*** Opening Supplied records ***

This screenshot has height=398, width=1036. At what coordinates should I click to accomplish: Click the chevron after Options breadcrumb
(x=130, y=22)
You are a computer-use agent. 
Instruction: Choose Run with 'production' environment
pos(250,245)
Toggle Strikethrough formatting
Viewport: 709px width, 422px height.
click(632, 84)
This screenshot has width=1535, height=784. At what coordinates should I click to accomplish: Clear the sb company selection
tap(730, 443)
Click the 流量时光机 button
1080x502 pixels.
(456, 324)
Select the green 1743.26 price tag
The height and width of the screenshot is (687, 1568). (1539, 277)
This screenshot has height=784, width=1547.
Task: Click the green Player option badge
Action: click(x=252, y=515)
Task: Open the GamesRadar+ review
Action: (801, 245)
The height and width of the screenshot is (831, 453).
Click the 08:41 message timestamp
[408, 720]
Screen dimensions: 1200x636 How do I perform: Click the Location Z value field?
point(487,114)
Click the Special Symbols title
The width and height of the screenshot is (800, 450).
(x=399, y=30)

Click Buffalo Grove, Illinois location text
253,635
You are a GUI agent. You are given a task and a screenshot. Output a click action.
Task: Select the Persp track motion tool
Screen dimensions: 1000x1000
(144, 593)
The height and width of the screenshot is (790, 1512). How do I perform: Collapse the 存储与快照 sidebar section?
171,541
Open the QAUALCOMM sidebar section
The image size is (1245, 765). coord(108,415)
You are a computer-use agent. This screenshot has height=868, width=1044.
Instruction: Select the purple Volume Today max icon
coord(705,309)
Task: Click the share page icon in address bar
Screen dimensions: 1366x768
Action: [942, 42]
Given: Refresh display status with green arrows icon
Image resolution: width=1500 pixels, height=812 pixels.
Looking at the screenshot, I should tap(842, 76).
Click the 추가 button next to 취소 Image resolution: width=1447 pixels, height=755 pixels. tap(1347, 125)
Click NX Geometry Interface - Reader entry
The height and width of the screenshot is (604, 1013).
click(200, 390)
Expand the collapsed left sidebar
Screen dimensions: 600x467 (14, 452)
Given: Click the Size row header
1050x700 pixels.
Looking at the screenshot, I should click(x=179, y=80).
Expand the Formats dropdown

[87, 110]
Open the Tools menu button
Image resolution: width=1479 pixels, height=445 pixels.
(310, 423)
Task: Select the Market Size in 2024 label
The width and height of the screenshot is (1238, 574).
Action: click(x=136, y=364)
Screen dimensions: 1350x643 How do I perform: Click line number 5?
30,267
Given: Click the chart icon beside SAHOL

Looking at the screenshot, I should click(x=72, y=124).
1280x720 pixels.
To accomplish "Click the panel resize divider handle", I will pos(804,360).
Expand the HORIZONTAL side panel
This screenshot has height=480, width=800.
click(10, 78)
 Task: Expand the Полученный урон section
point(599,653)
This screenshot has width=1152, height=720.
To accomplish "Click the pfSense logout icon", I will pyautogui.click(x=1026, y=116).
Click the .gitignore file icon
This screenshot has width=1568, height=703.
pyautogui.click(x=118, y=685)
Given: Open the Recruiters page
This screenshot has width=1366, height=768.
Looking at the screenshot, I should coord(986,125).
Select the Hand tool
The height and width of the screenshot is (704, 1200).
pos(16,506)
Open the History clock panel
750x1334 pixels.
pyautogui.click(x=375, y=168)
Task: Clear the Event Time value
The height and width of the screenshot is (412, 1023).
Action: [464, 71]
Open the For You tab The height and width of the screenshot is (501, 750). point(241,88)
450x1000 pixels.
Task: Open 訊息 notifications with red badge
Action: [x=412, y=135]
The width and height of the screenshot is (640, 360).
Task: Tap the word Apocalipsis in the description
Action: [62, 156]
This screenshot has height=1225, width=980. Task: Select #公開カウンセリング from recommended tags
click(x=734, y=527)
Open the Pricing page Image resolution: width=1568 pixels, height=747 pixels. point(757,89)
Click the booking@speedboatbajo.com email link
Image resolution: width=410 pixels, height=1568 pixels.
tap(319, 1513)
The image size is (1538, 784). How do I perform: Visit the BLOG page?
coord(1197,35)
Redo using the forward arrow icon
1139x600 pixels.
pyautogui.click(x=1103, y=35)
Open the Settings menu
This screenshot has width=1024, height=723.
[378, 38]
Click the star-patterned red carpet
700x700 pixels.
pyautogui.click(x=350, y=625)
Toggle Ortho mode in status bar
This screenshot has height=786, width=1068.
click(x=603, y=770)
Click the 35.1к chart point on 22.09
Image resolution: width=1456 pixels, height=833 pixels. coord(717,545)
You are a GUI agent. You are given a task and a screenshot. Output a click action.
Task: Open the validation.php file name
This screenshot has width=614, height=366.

*** Closing Supplied records ***

[Task prompt] Return all the data above, unaltered and complete.

[Solution to this problem]
This screenshot has height=398, width=1036. At what coordinates should I click to accomplish: Click the chevron after Options breadcrumb
(x=130, y=22)
You are a computer-use agent. 
Instruction: Choose Run with 'production' environment
pos(250,245)
Toggle Strikethrough formatting
Viewport: 709px width, 422px height.
click(632, 84)
This screenshot has width=1535, height=784. At what coordinates should I click to accomplish: Clear the sb company selection
tap(730, 443)
Click the 流量时光机 button
1080x502 pixels.
(456, 324)
Select the green 1743.26 price tag
The height and width of the screenshot is (687, 1568). (1539, 277)
This screenshot has height=784, width=1547.
Task: Click the green Player option badge
Action: click(x=252, y=515)
Task: Open the GamesRadar+ review
Action: (801, 245)
The height and width of the screenshot is (831, 453).
Click the 08:41 message timestamp
[408, 720]
Screen dimensions: 1200x636 How do I perform: Click the Location Z value field?
point(487,114)
Click the Special Symbols title
The width and height of the screenshot is (800, 450).
(x=399, y=30)

Click Buffalo Grove, Illinois location text
253,635
You are a GUI agent. You are given a task and a screenshot. Output a click action.
Task: Select the Persp track motion tool
Screen dimensions: 1000x1000
(144, 593)
The height and width of the screenshot is (790, 1512). How do I perform: Collapse the 存储与快照 sidebar section?
171,541
Open the QAUALCOMM sidebar section
The image size is (1245, 765). coord(108,415)
You are a computer-use agent. This screenshot has height=868, width=1044.
Instruction: Select the purple Volume Today max icon
coord(705,309)
Task: Click the share page icon in address bar
Screen dimensions: 1366x768
Action: [942, 42]
Given: Refresh display status with green arrows icon
Image resolution: width=1500 pixels, height=812 pixels.
Looking at the screenshot, I should tap(842, 76).
Click the 추가 button next to 취소 Image resolution: width=1447 pixels, height=755 pixels. tap(1347, 125)
Click NX Geometry Interface - Reader entry
The height and width of the screenshot is (604, 1013).
click(200, 390)
Expand the collapsed left sidebar
Screen dimensions: 600x467 (14, 452)
Given: Click the Size row header
1050x700 pixels.
Looking at the screenshot, I should click(x=179, y=80).
Expand the Formats dropdown

[87, 110]
Open the Tools menu button
Image resolution: width=1479 pixels, height=445 pixels.
(310, 423)
Task: Select the Market Size in 2024 label
The width and height of the screenshot is (1238, 574).
Action: click(x=136, y=364)
Screen dimensions: 1350x643 How do I perform: Click line number 5?
30,267
Given: Click the chart icon beside SAHOL

Looking at the screenshot, I should click(x=72, y=124).
1280x720 pixels.
To accomplish "Click the panel resize divider handle", I will pos(804,360).
Expand the HORIZONTAL side panel
This screenshot has height=480, width=800.
click(10, 78)
 Task: Expand the Полученный урон section
point(599,653)
This screenshot has width=1152, height=720.
To accomplish "Click the pfSense logout icon", I will pyautogui.click(x=1026, y=116).
Click the .gitignore file icon
This screenshot has width=1568, height=703.
pyautogui.click(x=118, y=685)
Given: Open the Recruiters page
This screenshot has width=1366, height=768.
Looking at the screenshot, I should coord(986,125).
Select the Hand tool
The height and width of the screenshot is (704, 1200).
pos(16,506)
Open the History clock panel
750x1334 pixels.
pyautogui.click(x=375, y=168)
Task: Clear the Event Time value
The height and width of the screenshot is (412, 1023).
Action: [464, 71]
Open the For You tab The height and width of the screenshot is (501, 750). point(241,88)
450x1000 pixels.
Task: Open 訊息 notifications with red badge
Action: [x=412, y=135]
The width and height of the screenshot is (640, 360).
Task: Tap the word Apocalipsis in the description
Action: [62, 156]
This screenshot has height=1225, width=980. Task: Select #公開カウンセリング from recommended tags
click(x=734, y=527)
Open the Pricing page Image resolution: width=1568 pixels, height=747 pixels. point(757,89)
Click the booking@speedboatbajo.com email link
Image resolution: width=410 pixels, height=1568 pixels.
tap(319, 1513)
The image size is (1538, 784). How do I perform: Visit the BLOG page?
coord(1197,35)
Redo using the forward arrow icon
1139x600 pixels.
pyautogui.click(x=1103, y=35)
Open the Settings menu
This screenshot has width=1024, height=723.
[378, 38]
Click the star-patterned red carpet
700x700 pixels.
pyautogui.click(x=350, y=625)
Toggle Ortho mode in status bar
This screenshot has height=786, width=1068.
click(x=603, y=770)
Click the 35.1к chart point on 22.09
Image resolution: width=1456 pixels, height=833 pixels. coord(717,545)
You are a GUI agent. You are given a task and a screenshot. Output a click action.
Task: Open the validation.php file name
This screenshot has width=614, height=366.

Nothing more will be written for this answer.